No coração da Chapada Diamantina, o ex-prefeito de Palmeiras, Carlos Alberto da Silva Lopes, foi condenado por desvios de verbas ocorridos entre 2002 e 2003, período em que esteve à frente da administração municipal. Ele morreu em dezembro passado. O Ministério Público da Bahia (MP-BA) acionou o ex-gestor por improbidade administrativa, com sentença que impõe multa superior a R$ 1,5 milhão e a perda de direitos políticos por oito anos.
Segundo o MP-BA, houve a montagem de um esquema de fraude que recorria a notas fiscais clonadas para justificar pagamentos relativos à suposta compra de medicamentos, materiais hospitalares e itens elétricos para a cidade.
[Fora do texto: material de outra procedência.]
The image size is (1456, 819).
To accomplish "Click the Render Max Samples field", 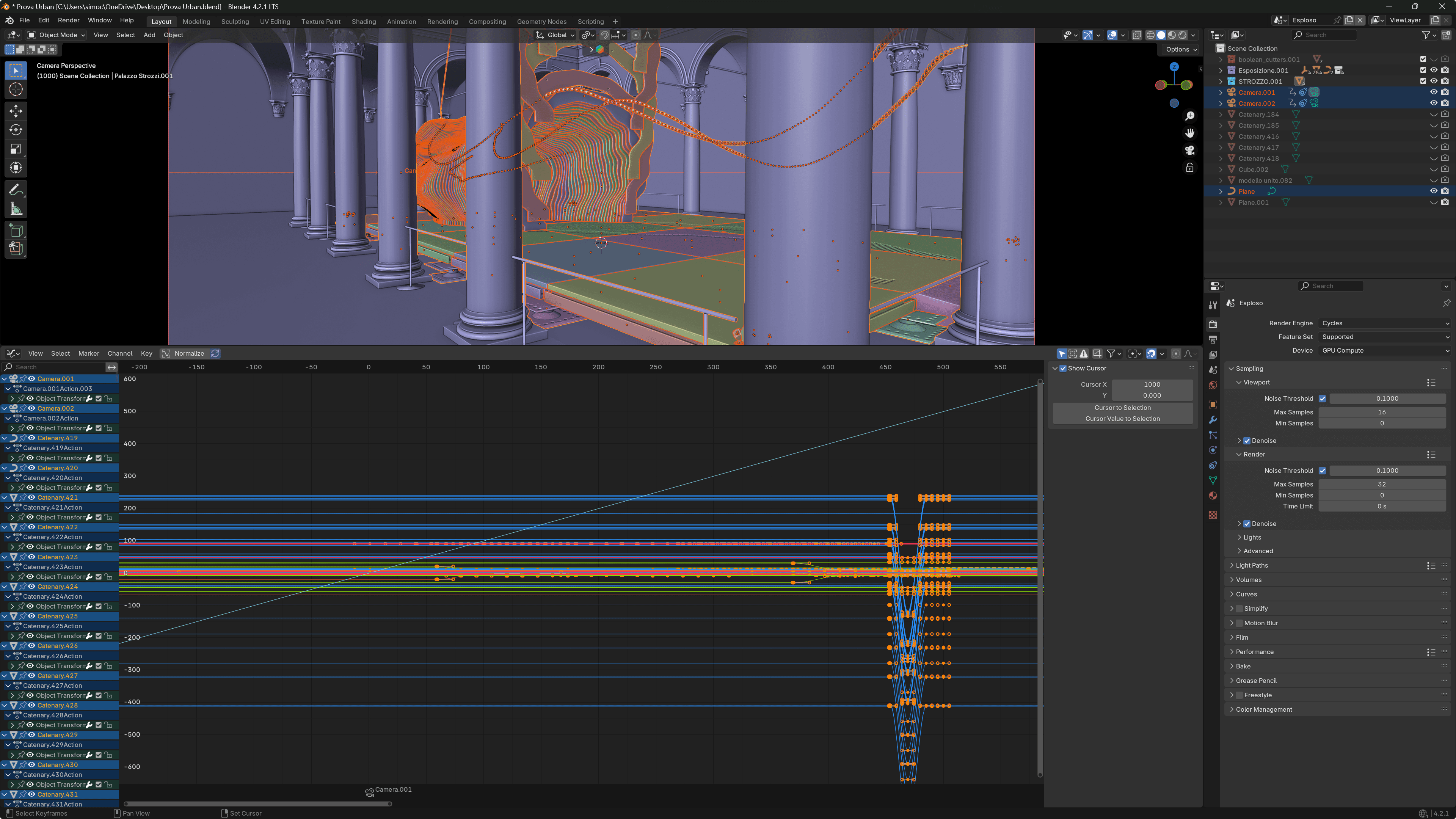I will 1381,484.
As investigações também identificaram irregularidades em pagamentos com notas fiscais falsas ou adulteradas, ligadas a empresas que afirmaram não ter fornecido os produtos. Documentos apresentados pelas empresas mostram que as notas encaminhadas ao Tribunal de Contas dos Municípios (TCM) tinham valores inflacionados em relação ao que realmente ocorreu, com registros duplicados e fornecedores simulados.
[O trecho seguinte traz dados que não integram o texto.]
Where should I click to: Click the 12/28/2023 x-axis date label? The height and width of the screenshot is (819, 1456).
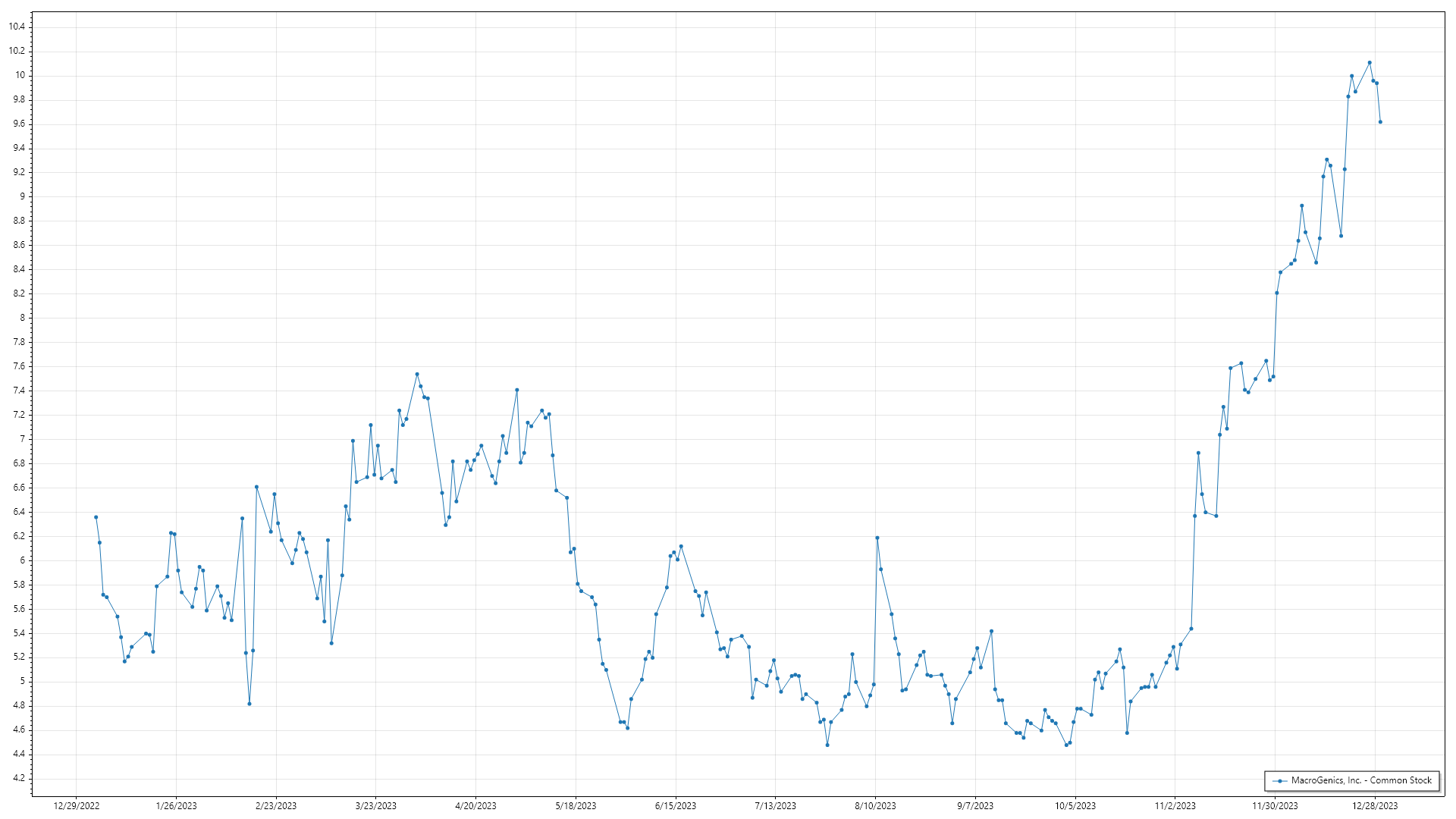click(x=1375, y=806)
Em um caso citado pela apuração, uma nota fiscal encaminhada pela gestão municipal, de quase R$ 15 mil, correspondia na prática a uma venda de apenas R$ 13,80 para outro cliente. A fraude também envolveu falsificação de identidade visual de uma empresa e a simulação de licitações para ocultar o desvio de recursos públicos, segundo o MP-BA.
A decisão reforça o aperfeiçoamento dos mecanismos de controle sobre gastos públicos na região e o compromisso de órgãos de fiscalização em responsabilizar gestões que envolvam desvios de verbas, mesmo em fases anteriores à atual administração local.